_Task objective_
Reproduce the piece on regaining sovereignty in Europe word for word, from its title through its final sentence.

_Document_

========

Regaining Sovereignty in Europe: Back, Beyond or Below the Nation-State?

Peter J. Verovšek reviews “European Disunion. Democracy, Sovereignty and the Politics of Emergency” by Stefan Auer.

This is the first piece in a book symposium. Two more reviews (by Gábor Halmai and Petr Agha) and a rejoinder by Stefan Auer will be published in the course of the coming weeks.

Peter J. Verovšek is Assistant Professor (UD1) in the History and Theory of European Integration at the University of Groningen in the Netherlands. Next to his work on the European Union and memory studies, he also writes extensively on twentieth-century continental political theory and European intellectual history. In addition to his academic research, he also engages in broader discussions in the public sphere, with publications in Social Europe, the LSE Brexit blog, Eurozine, and The Duck of Minerva, among others. He is working on his book “Engaged Critical Theory: Jürgen Habermas as Public Intellectual”. You can read our interview with Peter J. Verovšek here.

========

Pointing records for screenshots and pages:
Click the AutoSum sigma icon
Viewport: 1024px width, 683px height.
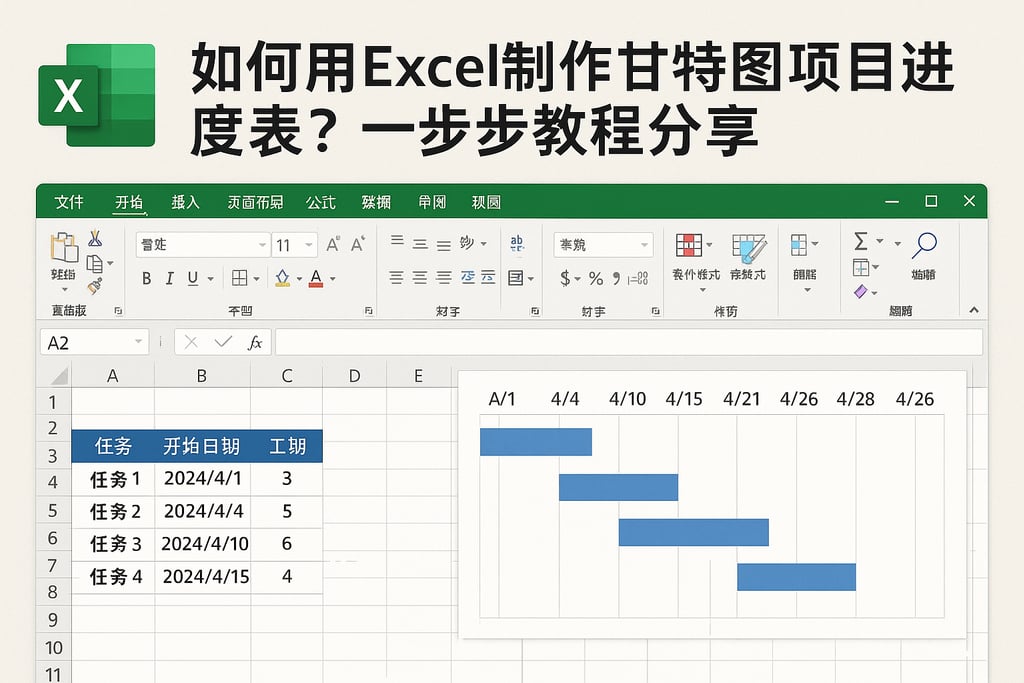(860, 240)
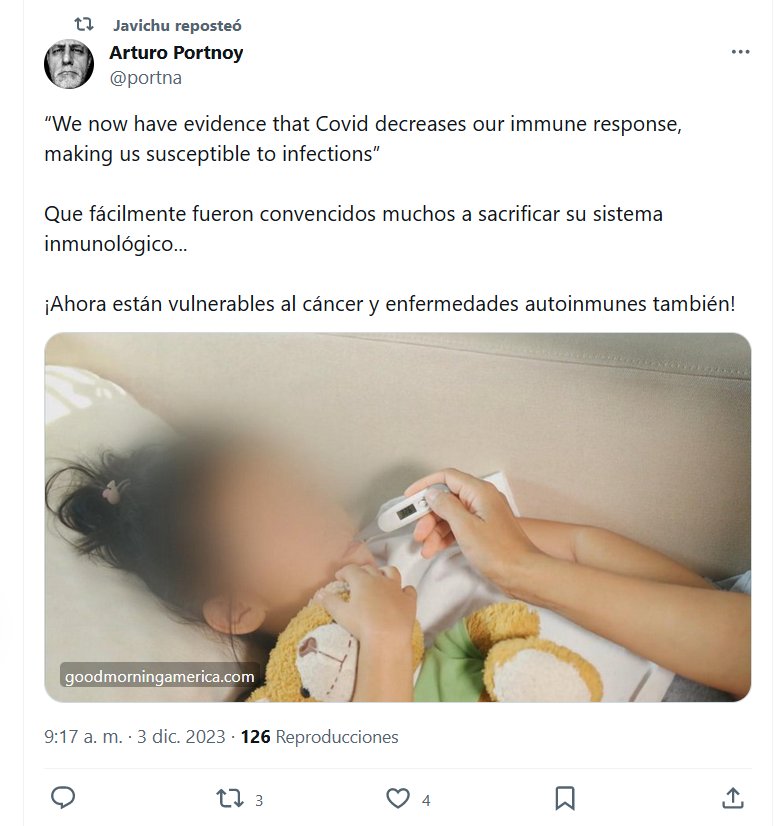776x826 pixels.
Task: Click the Javichu reposteó label
Action: tap(177, 25)
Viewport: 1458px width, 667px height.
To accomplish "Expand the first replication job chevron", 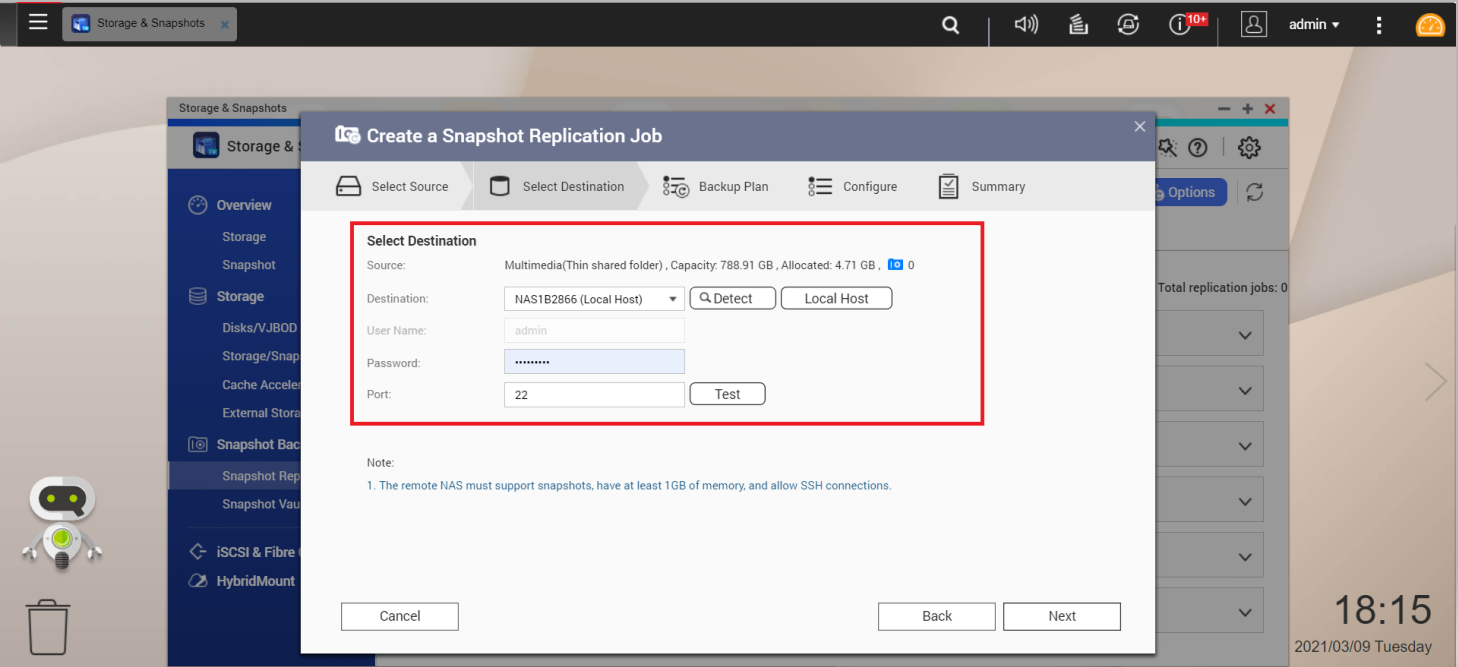I will (1245, 336).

========

_Solution_
Regaining Sovereignty in Europe: Back, Beyond or Below the Nation-State?

Peter J. Verovšek reviews “European Disunion. Democracy, Sovereignty and the Politics of Emergency” by Stefan Auer.

This is the first piece in a book symposium. Two more reviews (by Gábor Halmai and Petr Agha) and a rejoinder by Stefan Auer will be published in the course of the coming weeks.

Peter J. Verovšek is Assistant Professor (UD1) in the History and Theory of European Integration at the University of Groningen in the Netherlands. Next to his work on the European Union and memory studies, he also writes extensively on twentieth-century continental political theory and European intellectual history. In addition to his academic research, he also engages in broader discussions in the public sphere, with publications in Social Europe, the LSE Brexit blog, Eurozine, and The Duck of Minerva, among others. He is working on his book “Engaged Critical Theory: Jürgen Habermas as Public Intellectual”. You can read our interview with Peter J. Verovšek here.